Fazer crescer a iniciativa de inclusão de pessoas neurodiversas

O objetivo é fazer com que a iniciativa de empresas neuro-inclusivas cresça em Portugal. “Queríamos muito ter outras empresas a aderir ao programa, e fazer uma frente unida, não pelo protagonismo mas pelo impacto e alcance que pode ter”, afirma, explicando que pode vezes estão a avaliar uma pessoas que pode qualquer razão não se enquadra nas necessidades das atuais empresas envolvidas, mas que pode ser um “encaixe” perfeito para outro tipo de projetos.

“Não há concorrentes nisto, quando mais empresas aderirem melhor”, defende, admitindo que já está pensada a forma de alargar a mais edições de recrutamento por ano e até descentralizar para mais cidades.

Para já está a decorrer a edição de 2025, que conta com a realização de dias abertos em Lisboa, Porto, Coimbra, Braga e Viseu. As empresas parceiras esperam formar 14 candidatos, no decorrer de cinco semanas, e empregar pelo menos oito, e todo o processo está explicado num novo website desenvolvido para o programa.

A Critical Software promove os dias abertos na região de Coimbra e Viseu, nas tardes dos dias 1 e 2 de abril, enquanto a Critical TechWorks e a NOS assumem a organização dos dias abertos em Lisboa, Porto e Braga.

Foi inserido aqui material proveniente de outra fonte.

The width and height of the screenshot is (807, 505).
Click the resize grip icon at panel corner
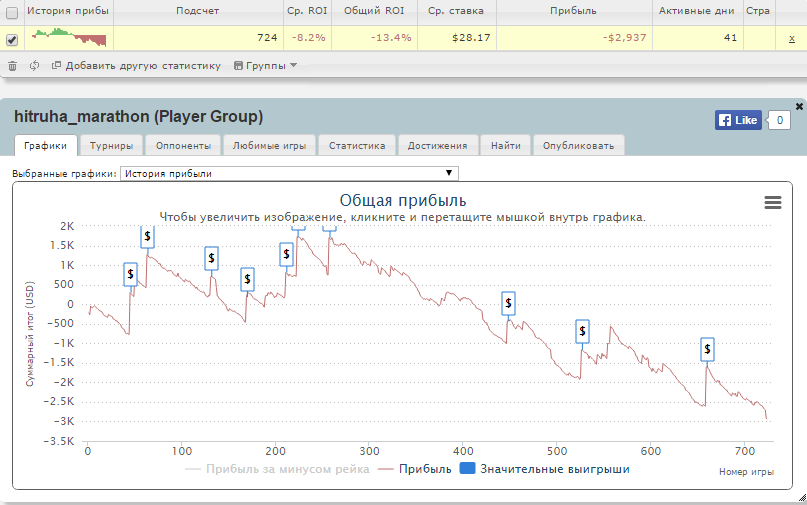click(x=802, y=498)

Na NOS está marcado para a tarde do dia 31 de março e os dias abertos da Critical TechWorks estão previstos para os dias 3 de abril, no Porto, e 4 de abril, em Braga.

Catarina Fonseca explica que esta é uma oportunidade dos potenciais candidatos, e também das famílias, conhecerem o programa e contactarem com o ambiente das empresas, ou tirarem dúvidas. “São coisas que parecem pequenas mas que são importantes para estas pessoas, como ver o local onde vão trabalhar e o tipo de ambiente”, refere como exemplo.

A participação nos dias abertos é gratuita mas é necessário fazer uma inscrição.